◆ WHAT TO WORK ON
Below are entries; copy exactly the lines from the one with "Given: Change the 阈值类型 threshold type softkey" through the one with "View the 317 likes list", both included, and leave out the rest.

[Records drawn from a dataset]
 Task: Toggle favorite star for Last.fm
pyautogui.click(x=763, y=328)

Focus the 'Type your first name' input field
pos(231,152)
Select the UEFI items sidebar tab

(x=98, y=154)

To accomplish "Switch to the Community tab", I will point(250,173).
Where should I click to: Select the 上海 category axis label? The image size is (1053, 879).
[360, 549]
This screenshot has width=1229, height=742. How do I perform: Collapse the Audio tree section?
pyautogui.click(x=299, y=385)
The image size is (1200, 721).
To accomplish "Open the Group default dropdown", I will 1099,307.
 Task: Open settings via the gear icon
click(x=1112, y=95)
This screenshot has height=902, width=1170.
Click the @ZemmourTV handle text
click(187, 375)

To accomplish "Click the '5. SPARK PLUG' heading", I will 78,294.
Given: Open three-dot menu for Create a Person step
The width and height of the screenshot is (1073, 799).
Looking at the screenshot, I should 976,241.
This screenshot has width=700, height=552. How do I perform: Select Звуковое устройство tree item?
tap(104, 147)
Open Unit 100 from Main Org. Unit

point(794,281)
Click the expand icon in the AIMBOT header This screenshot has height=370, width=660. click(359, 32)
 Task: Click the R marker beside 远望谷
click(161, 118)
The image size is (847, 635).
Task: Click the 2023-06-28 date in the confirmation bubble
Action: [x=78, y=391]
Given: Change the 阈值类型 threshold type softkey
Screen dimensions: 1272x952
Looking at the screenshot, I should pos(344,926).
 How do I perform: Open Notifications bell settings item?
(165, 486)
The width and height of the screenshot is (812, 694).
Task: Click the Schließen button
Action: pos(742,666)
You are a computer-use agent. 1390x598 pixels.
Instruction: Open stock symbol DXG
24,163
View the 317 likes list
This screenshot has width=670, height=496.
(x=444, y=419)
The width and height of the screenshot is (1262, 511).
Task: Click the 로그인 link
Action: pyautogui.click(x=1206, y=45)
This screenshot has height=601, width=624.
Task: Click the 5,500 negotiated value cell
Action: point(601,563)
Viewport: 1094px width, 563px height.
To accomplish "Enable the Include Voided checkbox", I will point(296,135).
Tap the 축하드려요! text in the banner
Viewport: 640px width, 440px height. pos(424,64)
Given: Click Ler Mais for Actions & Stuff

◆ TASK OUTPUT
Given: Change the 阈值类型 threshold type softkey
Screen dimensions: 1272x952
Looking at the screenshot, I should pos(344,926).
 How do I perform: Open Notifications bell settings item?
(165, 486)
The width and height of the screenshot is (812, 694).
Task: Click the Schließen button
Action: pos(742,666)
You are a computer-use agent. 1390x598 pixels.
Instruction: Open stock symbol DXG
24,163
View the 317 likes list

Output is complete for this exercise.